Records from a data source:

.....

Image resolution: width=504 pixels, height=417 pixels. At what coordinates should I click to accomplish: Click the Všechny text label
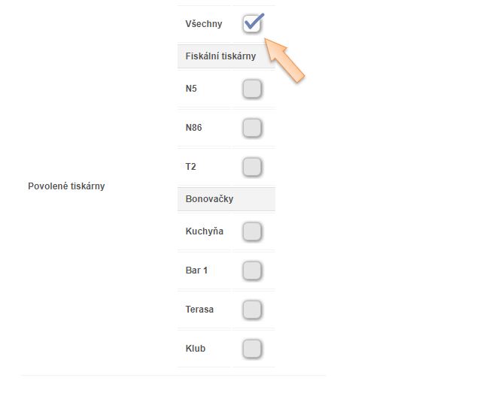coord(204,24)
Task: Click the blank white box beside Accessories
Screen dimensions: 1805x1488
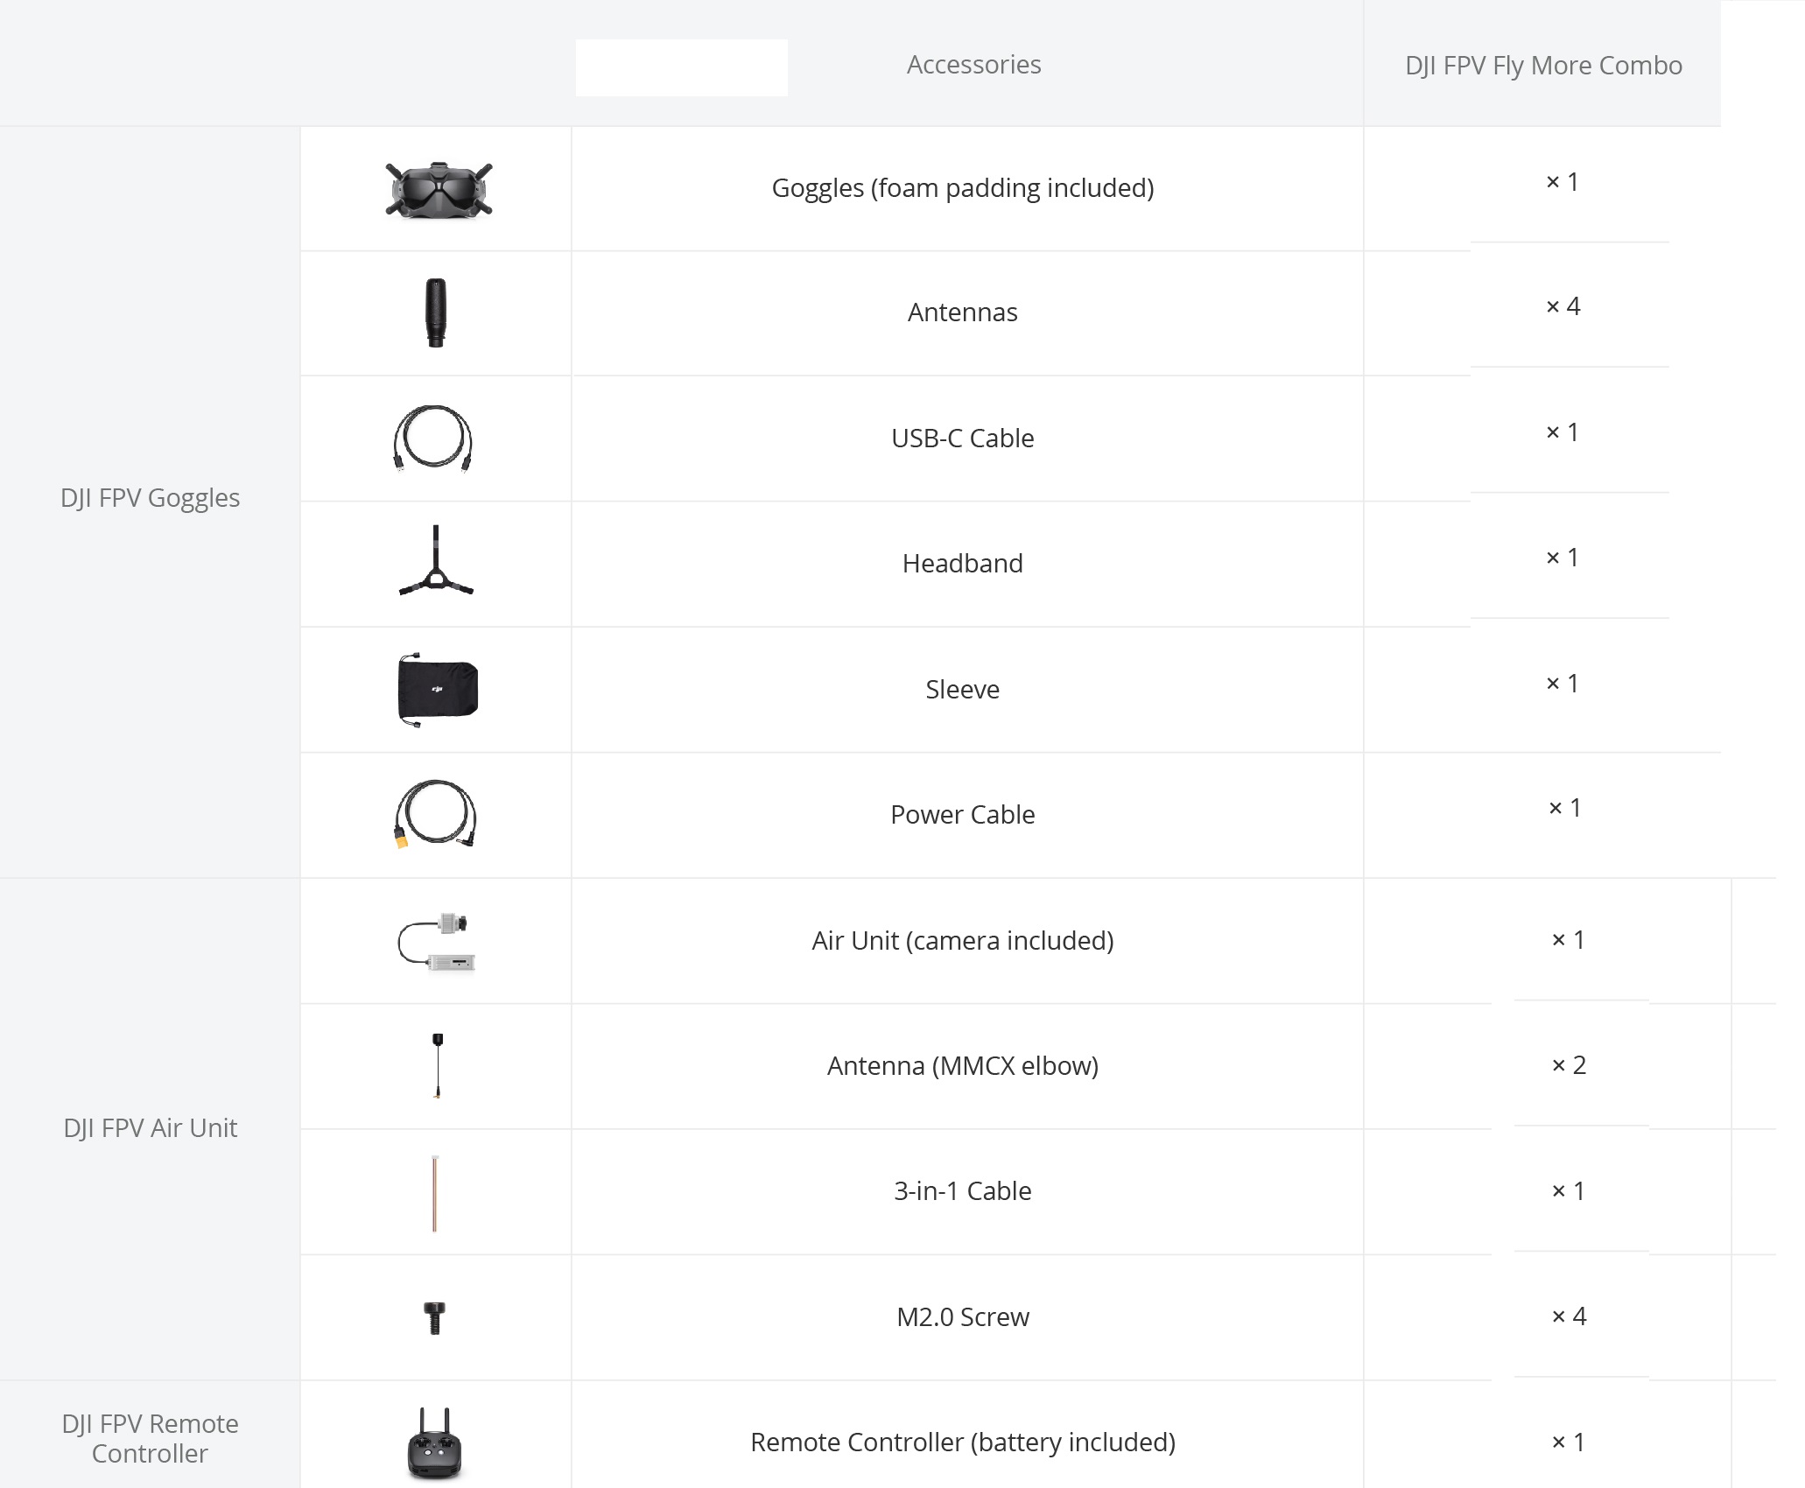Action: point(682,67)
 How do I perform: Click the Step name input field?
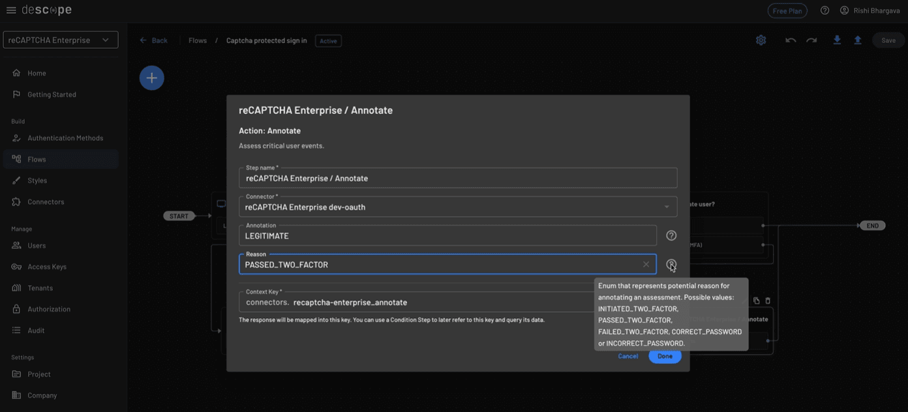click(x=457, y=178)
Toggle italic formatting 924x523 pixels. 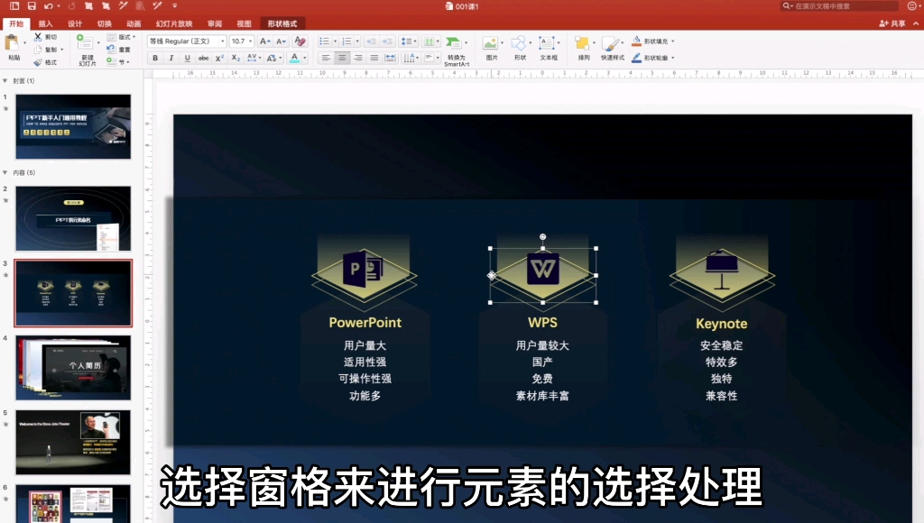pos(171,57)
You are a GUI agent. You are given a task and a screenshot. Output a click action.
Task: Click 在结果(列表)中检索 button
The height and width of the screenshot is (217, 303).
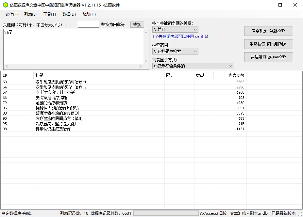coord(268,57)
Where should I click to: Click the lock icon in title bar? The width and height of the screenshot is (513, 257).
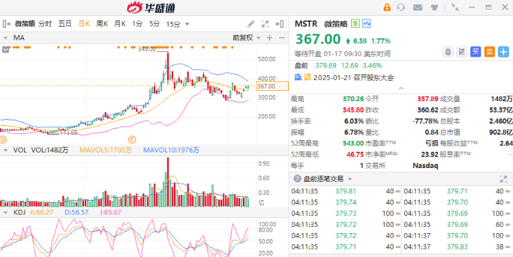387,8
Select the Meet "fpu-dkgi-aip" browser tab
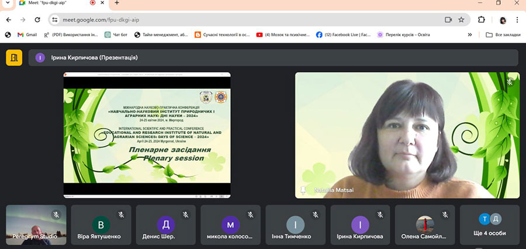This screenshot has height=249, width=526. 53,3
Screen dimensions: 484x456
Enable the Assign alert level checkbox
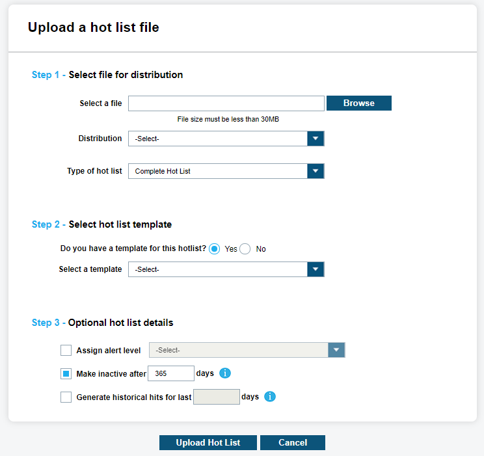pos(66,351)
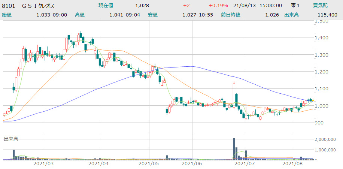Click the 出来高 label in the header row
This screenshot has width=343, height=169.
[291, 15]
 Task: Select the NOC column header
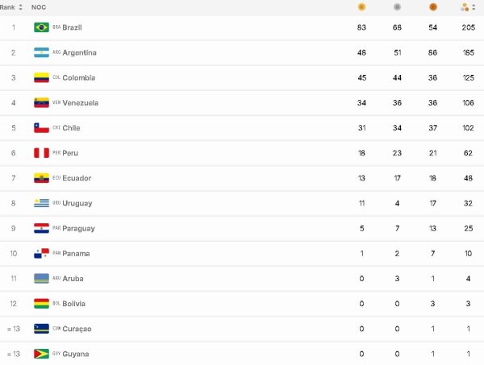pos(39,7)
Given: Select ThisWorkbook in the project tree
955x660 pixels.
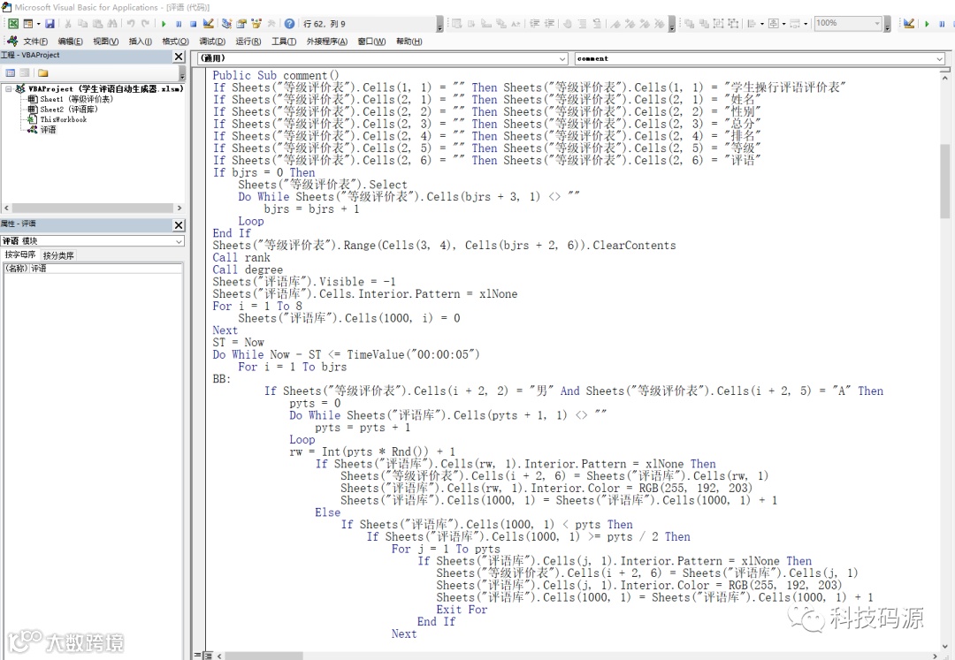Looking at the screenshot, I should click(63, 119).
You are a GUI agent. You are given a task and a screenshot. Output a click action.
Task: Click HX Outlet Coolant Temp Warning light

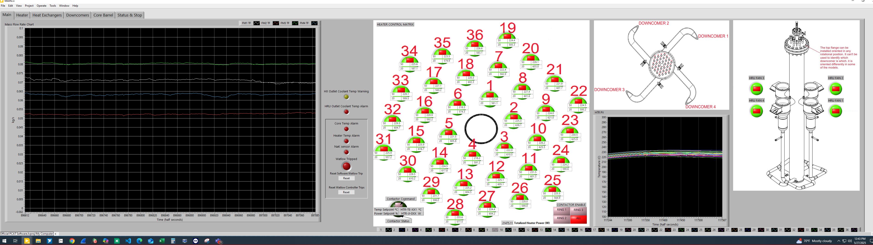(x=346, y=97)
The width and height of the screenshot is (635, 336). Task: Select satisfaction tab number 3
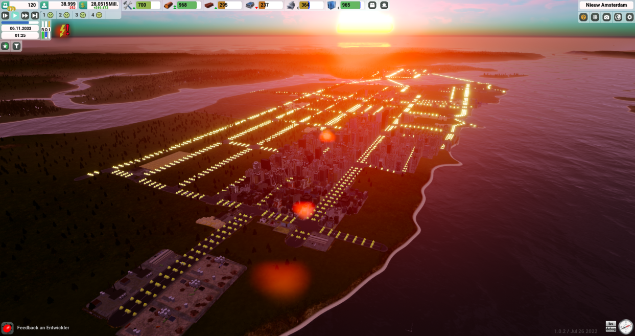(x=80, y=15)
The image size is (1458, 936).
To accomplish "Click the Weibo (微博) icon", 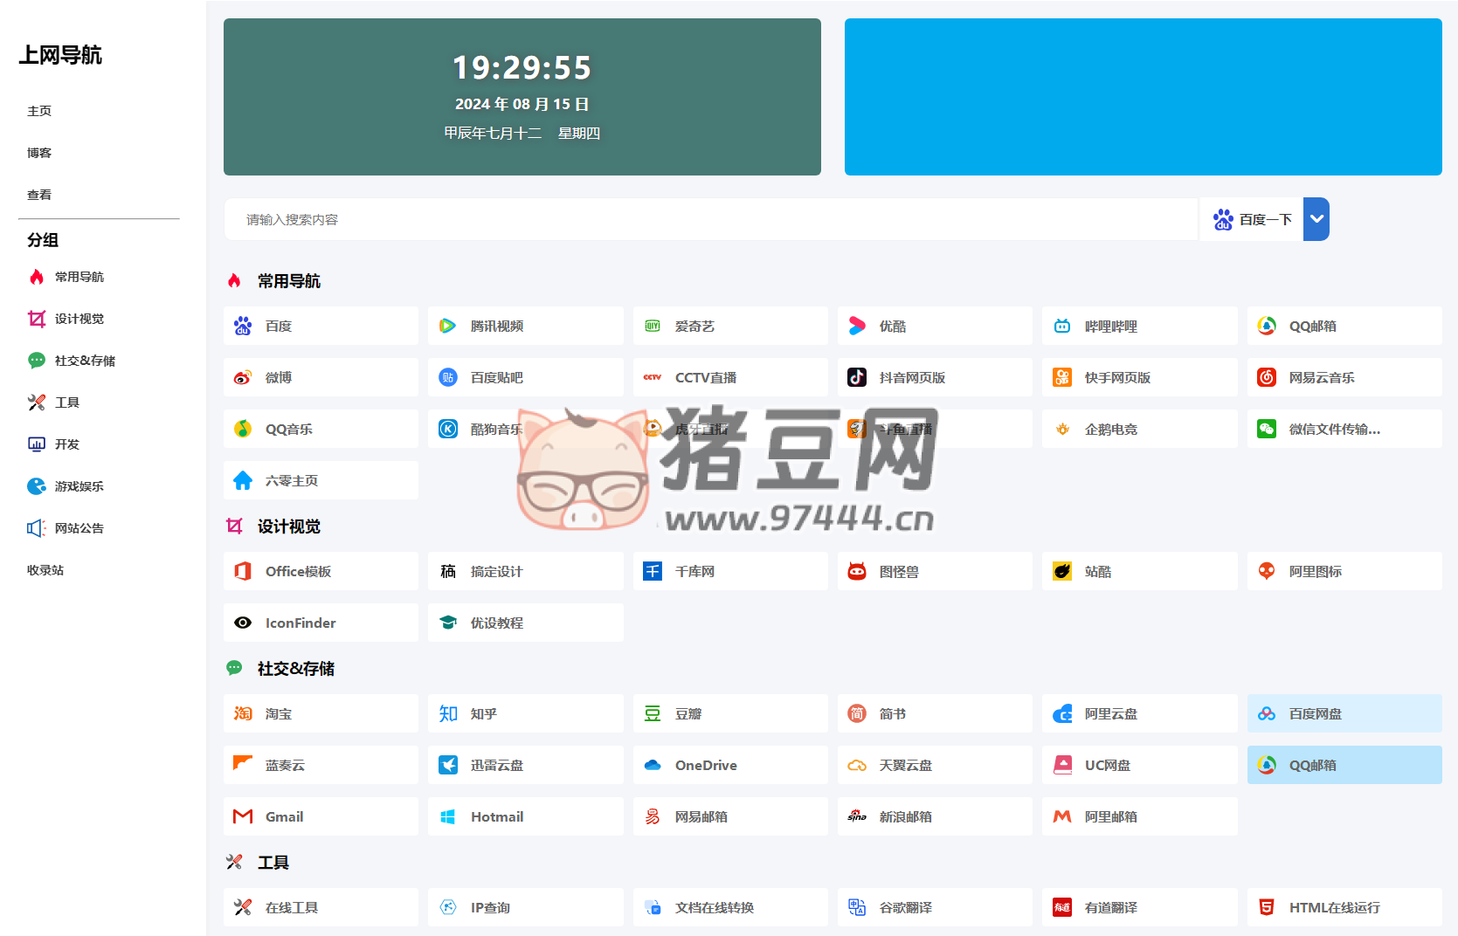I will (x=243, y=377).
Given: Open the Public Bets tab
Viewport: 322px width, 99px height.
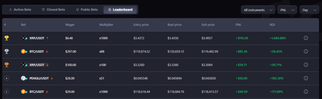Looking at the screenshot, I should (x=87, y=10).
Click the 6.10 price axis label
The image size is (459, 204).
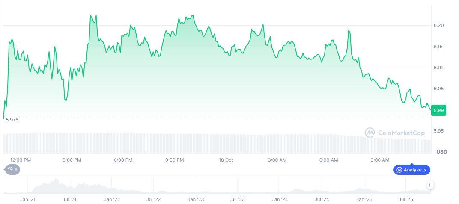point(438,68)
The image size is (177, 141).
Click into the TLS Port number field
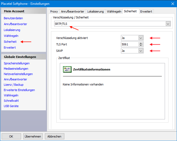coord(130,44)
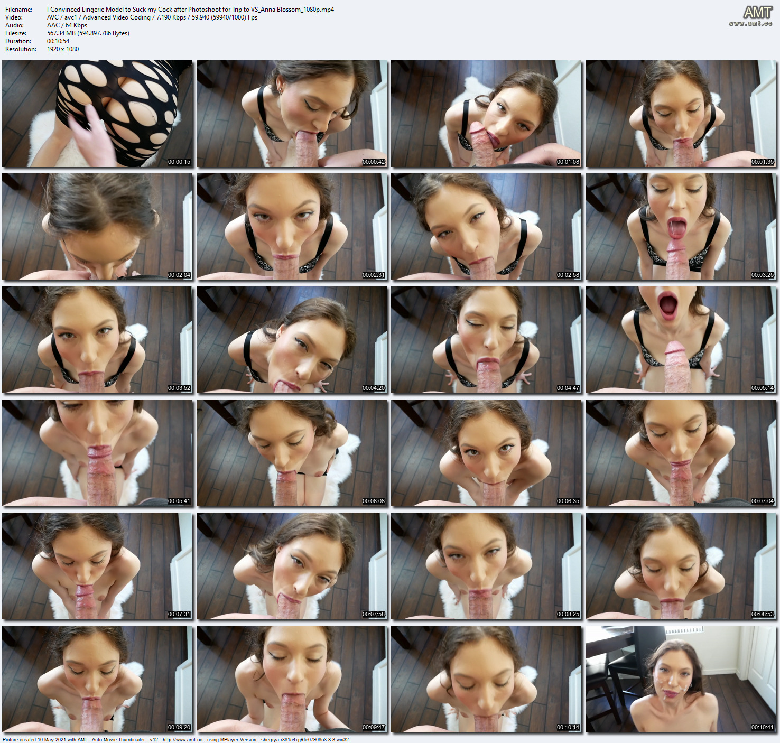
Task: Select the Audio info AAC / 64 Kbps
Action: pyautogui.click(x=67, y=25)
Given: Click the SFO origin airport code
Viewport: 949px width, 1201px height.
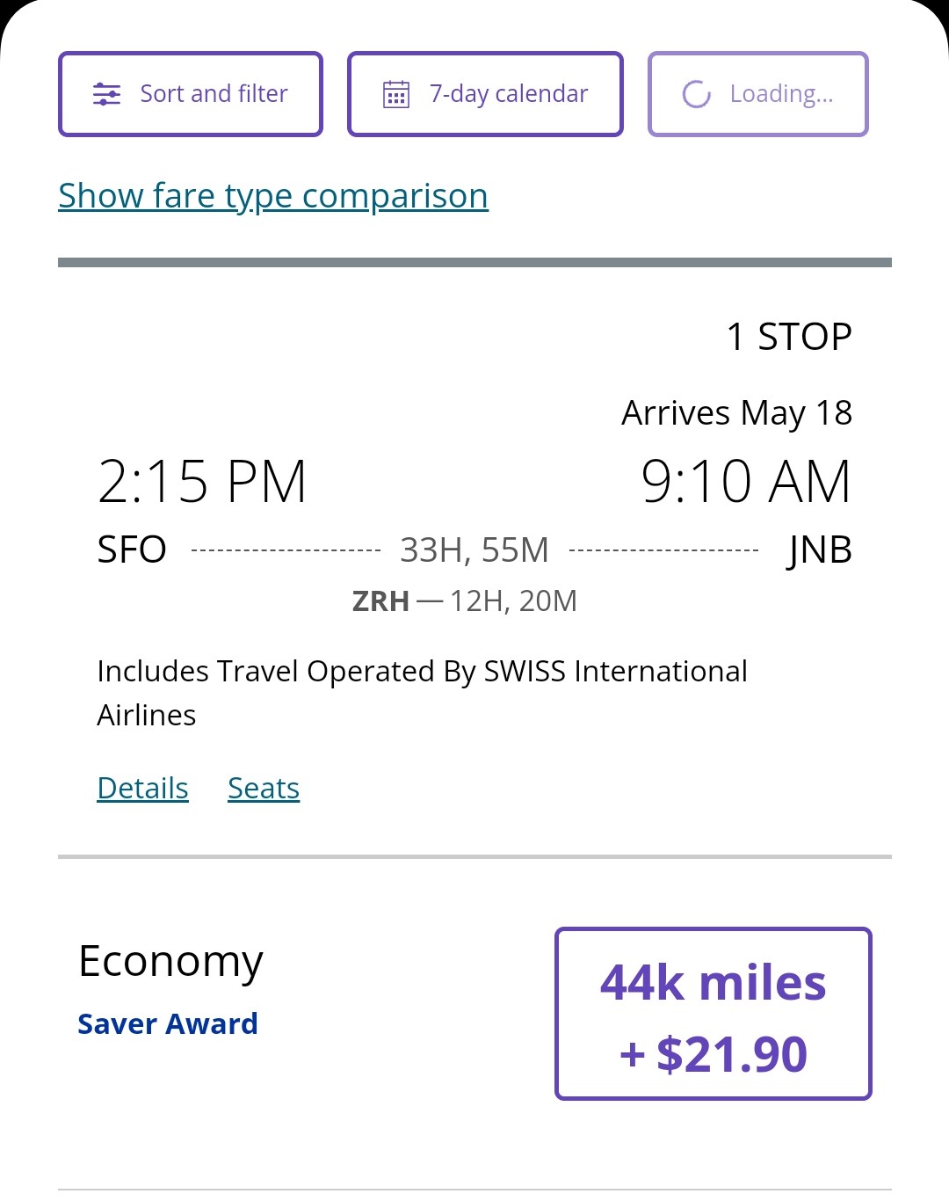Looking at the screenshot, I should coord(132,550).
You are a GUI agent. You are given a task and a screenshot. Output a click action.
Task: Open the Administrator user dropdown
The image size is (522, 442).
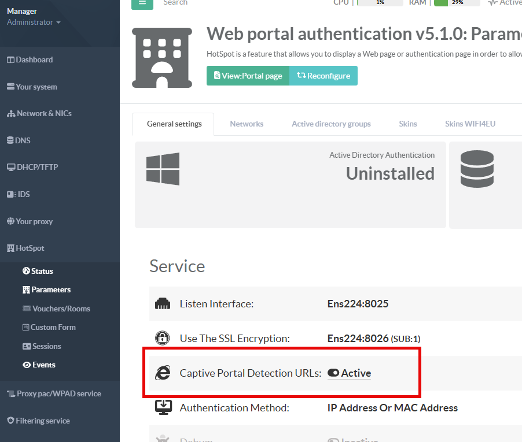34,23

.....

■ **EXERCISE DETAILS**: Without the pictures, transcribe exactly the lines above from the one containing "Task: Open the Administrator user dropdown" through the last.

■ **EXERCISE ANSWER**:
Task: Open the Administrator user dropdown
The image size is (522, 442).
34,23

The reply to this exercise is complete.